Objective:
Please copy the rows between the line holding "Where should I" and the line holding "pyautogui.click(x=1321, y=366)", inclusive, reproducing each line exactly.

Stored data:

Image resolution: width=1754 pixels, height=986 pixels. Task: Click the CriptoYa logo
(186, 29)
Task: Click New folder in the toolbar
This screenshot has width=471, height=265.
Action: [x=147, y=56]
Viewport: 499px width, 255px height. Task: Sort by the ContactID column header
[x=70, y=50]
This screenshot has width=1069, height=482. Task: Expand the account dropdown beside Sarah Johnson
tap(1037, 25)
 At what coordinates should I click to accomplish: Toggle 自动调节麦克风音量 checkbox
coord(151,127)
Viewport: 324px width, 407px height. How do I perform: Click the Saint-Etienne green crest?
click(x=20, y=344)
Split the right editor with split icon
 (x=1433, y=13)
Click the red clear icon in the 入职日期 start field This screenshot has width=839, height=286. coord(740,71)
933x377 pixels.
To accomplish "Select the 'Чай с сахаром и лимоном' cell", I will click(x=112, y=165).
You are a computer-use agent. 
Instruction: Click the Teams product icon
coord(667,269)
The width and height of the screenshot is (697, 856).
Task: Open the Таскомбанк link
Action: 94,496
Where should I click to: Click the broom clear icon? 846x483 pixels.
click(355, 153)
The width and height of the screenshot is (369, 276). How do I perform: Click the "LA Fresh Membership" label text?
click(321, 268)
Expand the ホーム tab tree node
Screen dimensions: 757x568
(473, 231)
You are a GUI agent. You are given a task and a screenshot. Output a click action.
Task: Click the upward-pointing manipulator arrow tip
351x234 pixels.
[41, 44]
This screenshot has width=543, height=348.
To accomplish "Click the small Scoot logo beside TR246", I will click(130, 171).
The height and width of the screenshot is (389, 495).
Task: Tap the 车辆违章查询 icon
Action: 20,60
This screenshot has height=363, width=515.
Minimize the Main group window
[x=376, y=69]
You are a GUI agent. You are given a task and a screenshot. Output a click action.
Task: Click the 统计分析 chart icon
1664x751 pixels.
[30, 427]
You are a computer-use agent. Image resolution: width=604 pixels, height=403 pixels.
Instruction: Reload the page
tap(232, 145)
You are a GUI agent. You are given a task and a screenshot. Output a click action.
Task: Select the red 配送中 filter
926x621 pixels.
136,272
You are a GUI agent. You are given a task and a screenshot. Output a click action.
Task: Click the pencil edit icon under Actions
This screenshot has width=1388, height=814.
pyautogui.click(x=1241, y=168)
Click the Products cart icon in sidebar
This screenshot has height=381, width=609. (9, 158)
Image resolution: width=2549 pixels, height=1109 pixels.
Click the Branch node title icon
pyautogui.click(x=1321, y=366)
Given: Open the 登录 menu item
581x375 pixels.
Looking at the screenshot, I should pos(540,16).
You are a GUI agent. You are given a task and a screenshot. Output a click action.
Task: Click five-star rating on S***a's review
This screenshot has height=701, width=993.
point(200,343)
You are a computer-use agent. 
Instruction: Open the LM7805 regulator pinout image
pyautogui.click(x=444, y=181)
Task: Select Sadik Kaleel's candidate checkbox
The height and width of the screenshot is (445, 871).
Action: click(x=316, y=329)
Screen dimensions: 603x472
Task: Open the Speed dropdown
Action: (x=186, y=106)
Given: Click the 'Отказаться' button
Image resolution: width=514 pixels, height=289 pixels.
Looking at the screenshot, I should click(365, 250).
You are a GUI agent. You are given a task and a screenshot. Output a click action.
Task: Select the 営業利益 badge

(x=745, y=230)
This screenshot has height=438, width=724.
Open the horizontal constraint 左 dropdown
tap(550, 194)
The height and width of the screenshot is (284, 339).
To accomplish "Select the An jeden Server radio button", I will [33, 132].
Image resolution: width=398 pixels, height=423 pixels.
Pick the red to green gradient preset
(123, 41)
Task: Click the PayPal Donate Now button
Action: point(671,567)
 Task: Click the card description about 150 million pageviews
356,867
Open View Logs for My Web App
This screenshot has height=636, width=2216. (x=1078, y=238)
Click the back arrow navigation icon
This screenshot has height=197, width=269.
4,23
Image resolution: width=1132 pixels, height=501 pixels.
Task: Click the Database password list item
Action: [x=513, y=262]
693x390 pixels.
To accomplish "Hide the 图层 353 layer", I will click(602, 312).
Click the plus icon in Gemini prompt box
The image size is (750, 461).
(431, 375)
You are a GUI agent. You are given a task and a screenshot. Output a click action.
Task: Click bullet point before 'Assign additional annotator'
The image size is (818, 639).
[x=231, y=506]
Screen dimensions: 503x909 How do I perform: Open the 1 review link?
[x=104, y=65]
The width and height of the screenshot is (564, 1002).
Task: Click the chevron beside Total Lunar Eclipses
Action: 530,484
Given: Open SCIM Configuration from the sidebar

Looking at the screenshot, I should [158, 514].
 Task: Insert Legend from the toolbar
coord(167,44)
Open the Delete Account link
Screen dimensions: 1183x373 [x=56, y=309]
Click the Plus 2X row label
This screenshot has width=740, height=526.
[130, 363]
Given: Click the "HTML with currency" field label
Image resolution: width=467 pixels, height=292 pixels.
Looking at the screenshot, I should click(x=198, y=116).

Expected output:
Where should I click to: Click the broom clear icon? 846x483 pixels.
click(355, 153)
The width and height of the screenshot is (369, 276). How do I perform: Click the "LA Fresh Membership" label text?
click(321, 268)
Expand the ホーム tab tree node
Screen dimensions: 757x568
(473, 231)
You are a GUI agent. You are given a task and a screenshot. Output a click action.
Task: Click the upward-pointing manipulator arrow tip
351x234 pixels.
[41, 44]
This screenshot has width=543, height=348.
To accomplish "Click the small Scoot logo beside TR246", I will click(130, 171).
The height and width of the screenshot is (389, 495).
Task: Tap the 车辆违章查询 icon
Action: 20,60
This screenshot has height=363, width=515.
Minimize the Main group window
[x=376, y=69]
You are a GUI agent. You are given a task and a screenshot. Output a click action.
Task: Click the 统计分析 chart icon
1664x751 pixels.
[30, 427]
You are a computer-use agent. Image resolution: width=604 pixels, height=403 pixels.
Instruction: Reload the page
tap(232, 145)
You are a GUI agent. You are given a task and a screenshot. Output a click action.
Task: Select the red 配送中 filter
926x621 pixels.
136,272
You are a GUI agent. You are given a task and a screenshot. Output a click action.
Task: Click the pencil edit icon under Actions
This screenshot has width=1388, height=814.
pyautogui.click(x=1241, y=168)
Click the Products cart icon in sidebar
This screenshot has height=381, width=609. (9, 158)
Image resolution: width=2549 pixels, height=1109 pixels.
Click the Branch node title icon
pyautogui.click(x=1321, y=366)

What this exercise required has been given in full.